Choosing a Cofounder
- Choose someone you know well — pre-existing relationships provide resilience
- Random pairings (from meetups, cofounder matching) have very high failure rates
- YC data: ~20% of startups experience a founder leaving
Complementary Skills
At minimum:
- One founder who can build the product (technical)
- One founder who can sell and talk to users (commercial)
- Both founders must be able to recruit
Key Traits to Look For
Altman’s list: unstoppability, determination, formidability, resourcefulness.

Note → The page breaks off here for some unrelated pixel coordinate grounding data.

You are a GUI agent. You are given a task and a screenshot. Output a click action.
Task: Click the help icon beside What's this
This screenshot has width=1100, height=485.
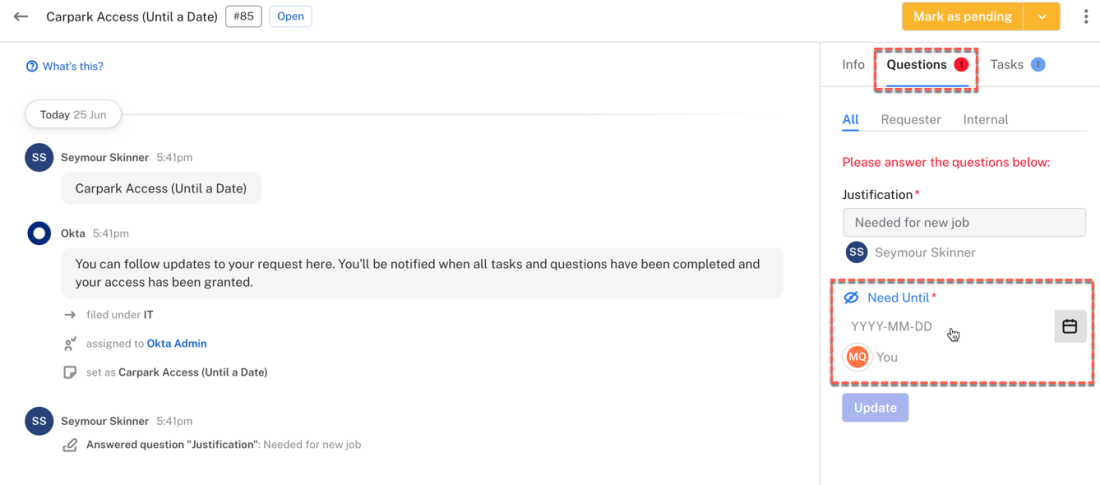click(x=32, y=67)
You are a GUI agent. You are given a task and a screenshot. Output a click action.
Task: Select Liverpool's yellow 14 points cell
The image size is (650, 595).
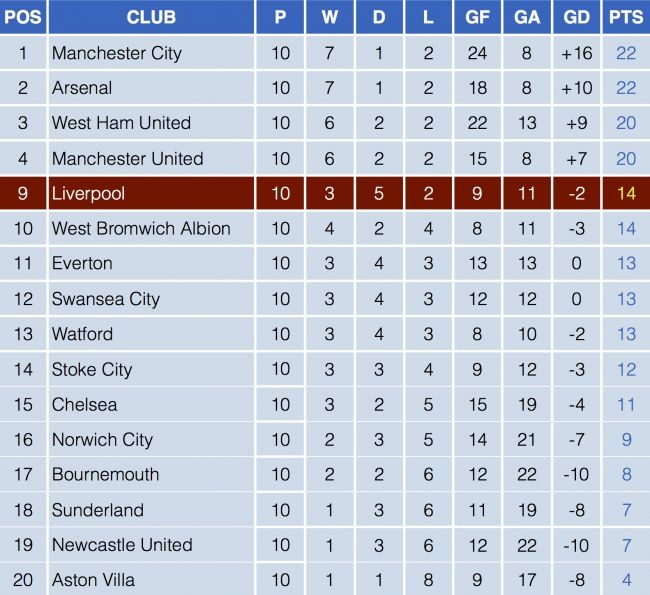tap(626, 193)
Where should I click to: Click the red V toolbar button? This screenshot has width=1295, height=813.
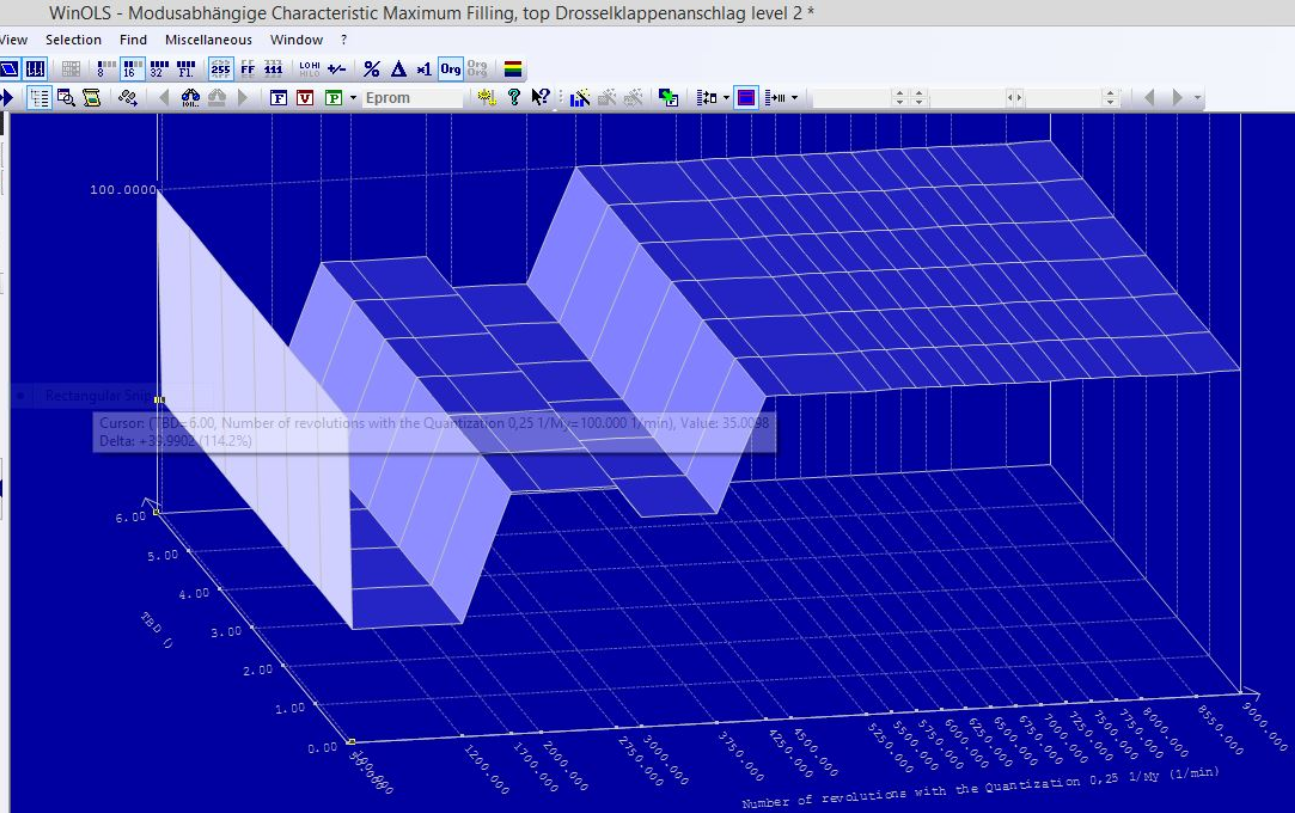point(305,98)
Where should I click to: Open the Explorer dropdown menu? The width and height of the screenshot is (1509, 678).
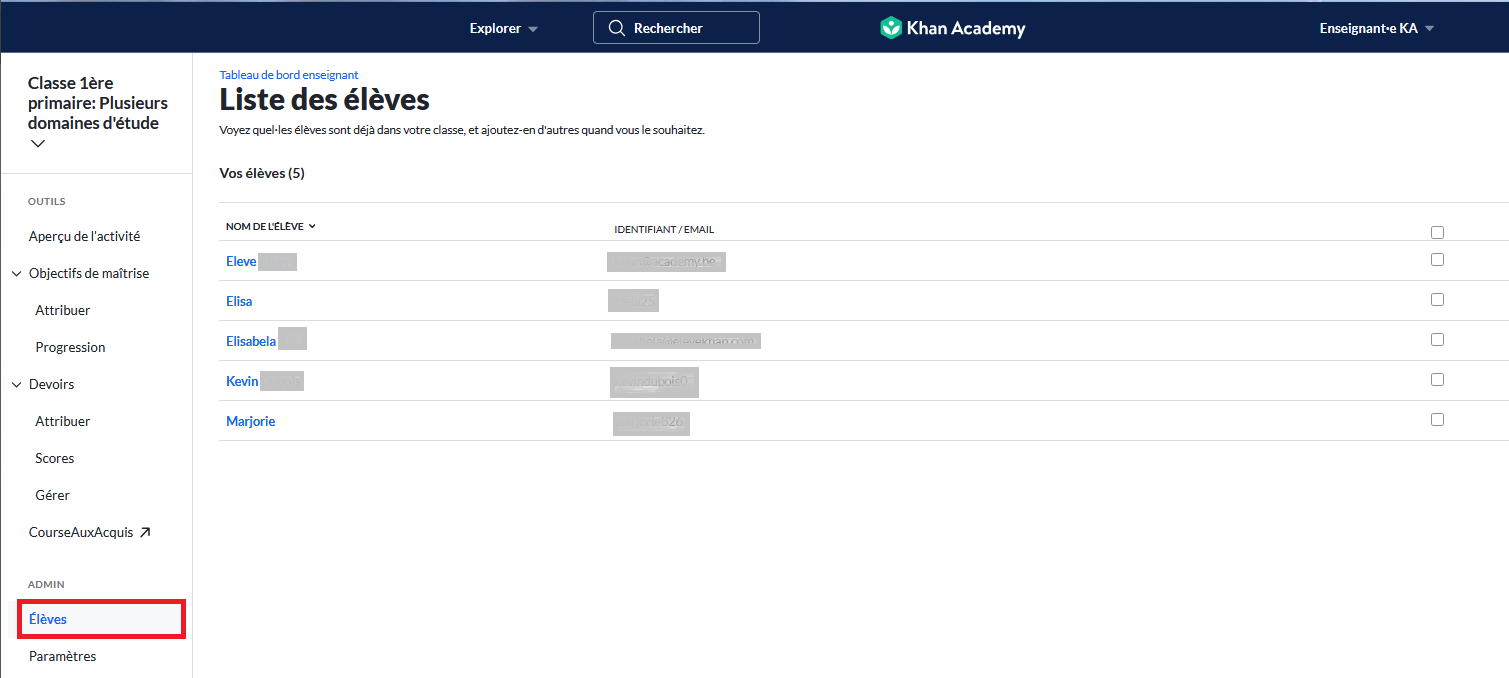pyautogui.click(x=503, y=28)
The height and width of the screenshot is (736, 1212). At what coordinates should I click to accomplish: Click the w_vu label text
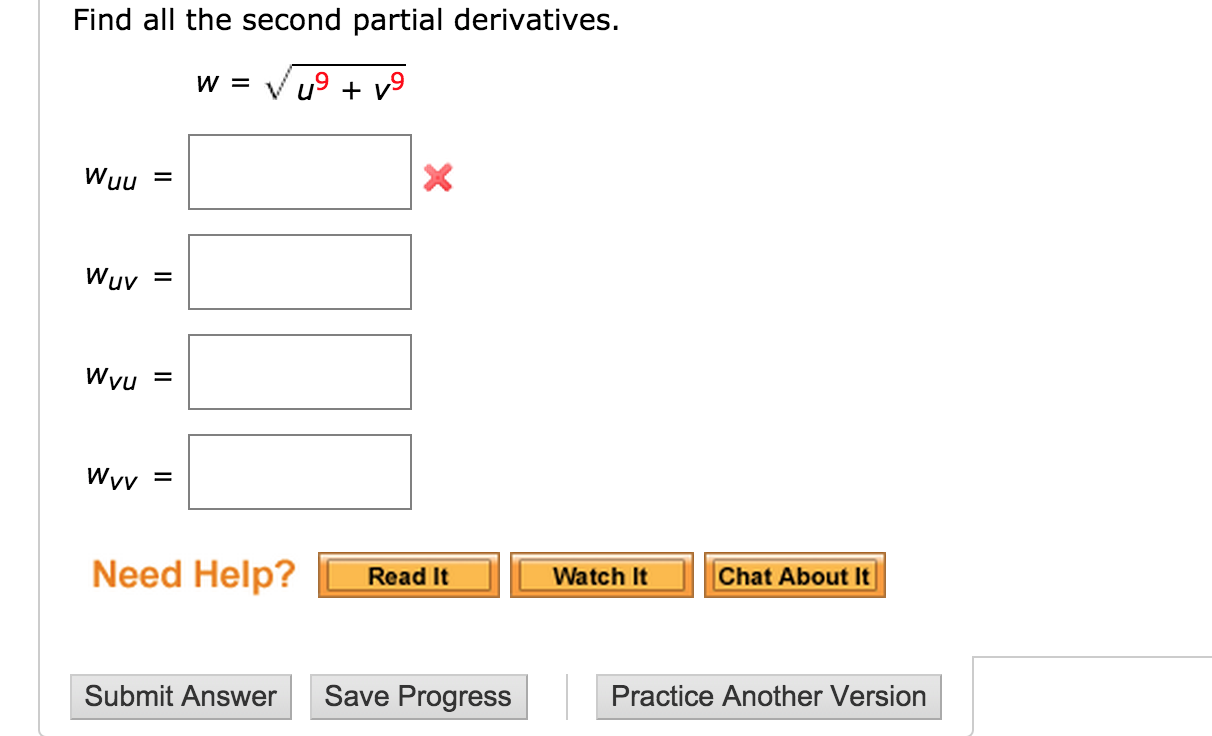click(110, 378)
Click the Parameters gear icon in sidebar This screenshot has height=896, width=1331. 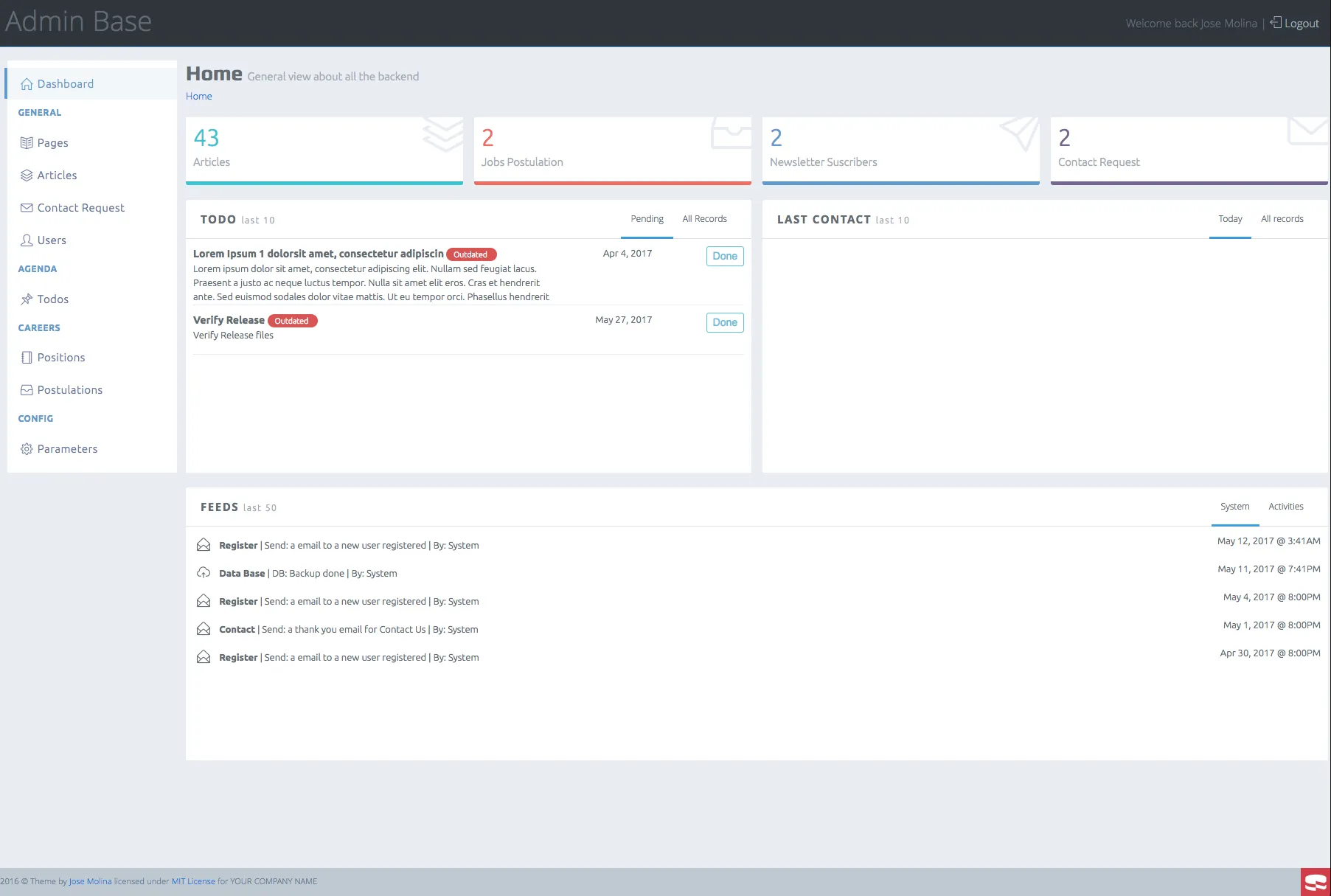27,449
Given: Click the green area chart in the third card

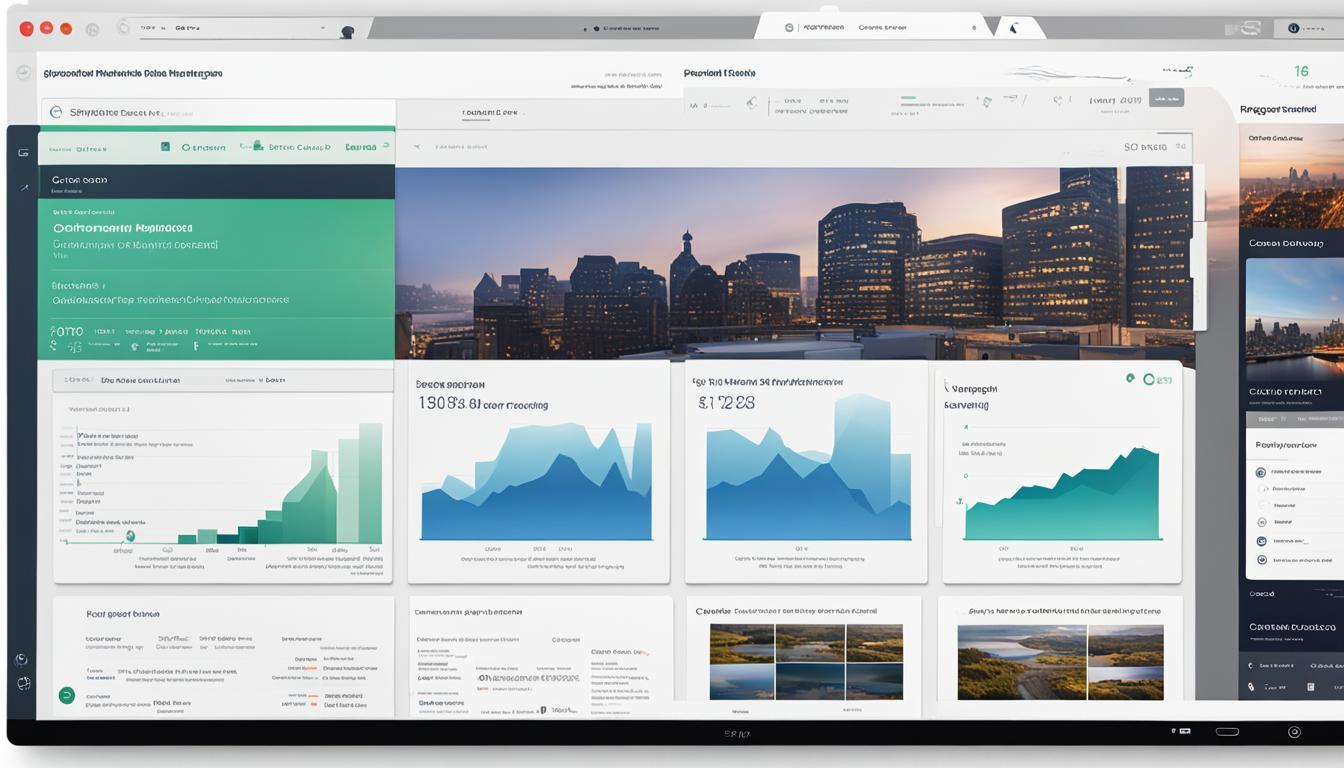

Intelligence and passion matter more than specific experience.
Equity Splits
- Nearly equal splits are preferable — signals mutual respect and commitment
- Consider giving one founder one extra share to prevent deadlocks
- Discuss equity early — the conversation only gets harder with time
- Founders overvalue past contributions and undervalue future work
- Remember: equity grants are for the next 4 years (vesting period)
Vesting
Standard structure: 4-year vesting with a 1-year cliff
- 1-year cliff: No equity vests until the first anniversary
- After the cliff: Equity vests monthly or quarterly over the remaining 3 years
- Purpose: Protects the company if a founder leaves early
Without vesting, a cofounder who leaves after 3 months still owns their full share — creating a massive dead equity problem.
Common Failure Patterns
- The disappearing cofounder: One founder quietly disengages but retains equity
- Vision misalignment: Cofounders disagree on product direction or company ambition
- Effort asymmetry: One founder works 80 hours/week, the other 30
- Role confusion: Both want to be CEO, or neither wants to do sales
- Conflict avoidance: Problems fester because “the conversation is too hard”
Prevention
- Have hard conversations early (equity, roles, vision, exit scenarios)
- Put everything in writing (operating agreements, vesting schedules)
- Establish clear decision-making authority (who has final say on what?)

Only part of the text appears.